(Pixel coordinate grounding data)
<<<<

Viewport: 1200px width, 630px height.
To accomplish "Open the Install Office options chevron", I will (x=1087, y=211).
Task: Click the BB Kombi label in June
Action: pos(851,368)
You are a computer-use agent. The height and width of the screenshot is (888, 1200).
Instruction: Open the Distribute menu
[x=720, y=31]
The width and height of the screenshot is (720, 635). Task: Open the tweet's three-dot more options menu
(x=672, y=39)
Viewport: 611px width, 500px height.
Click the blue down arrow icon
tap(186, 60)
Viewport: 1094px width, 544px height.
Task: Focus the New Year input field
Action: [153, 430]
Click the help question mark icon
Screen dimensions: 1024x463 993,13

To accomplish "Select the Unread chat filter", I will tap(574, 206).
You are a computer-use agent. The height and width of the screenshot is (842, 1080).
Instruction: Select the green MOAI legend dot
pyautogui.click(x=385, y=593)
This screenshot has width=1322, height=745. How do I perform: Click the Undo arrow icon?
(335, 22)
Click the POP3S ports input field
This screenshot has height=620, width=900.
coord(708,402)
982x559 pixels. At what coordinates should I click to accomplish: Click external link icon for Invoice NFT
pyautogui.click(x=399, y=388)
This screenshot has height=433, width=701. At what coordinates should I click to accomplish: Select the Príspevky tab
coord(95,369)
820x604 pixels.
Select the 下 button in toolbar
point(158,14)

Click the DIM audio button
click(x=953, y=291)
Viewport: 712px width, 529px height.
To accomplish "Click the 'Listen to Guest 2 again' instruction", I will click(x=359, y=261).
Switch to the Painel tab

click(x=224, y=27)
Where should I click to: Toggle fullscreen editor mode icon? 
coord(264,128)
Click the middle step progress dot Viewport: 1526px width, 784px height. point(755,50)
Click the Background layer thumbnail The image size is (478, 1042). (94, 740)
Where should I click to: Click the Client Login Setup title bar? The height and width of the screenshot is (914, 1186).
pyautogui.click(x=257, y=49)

>>>>

* **Requirement**
Go to the line with "Instruction: Open the Distribute menu" in the entries above and repeat every line from there through the line with "Viewport: 611px width, 500px height.", exactly and with no other text.

* **Result**
Instruction: Open the Distribute menu
[x=720, y=31]
The width and height of the screenshot is (720, 635). Task: Open the tweet's three-dot more options menu
(x=672, y=39)
Viewport: 611px width, 500px height.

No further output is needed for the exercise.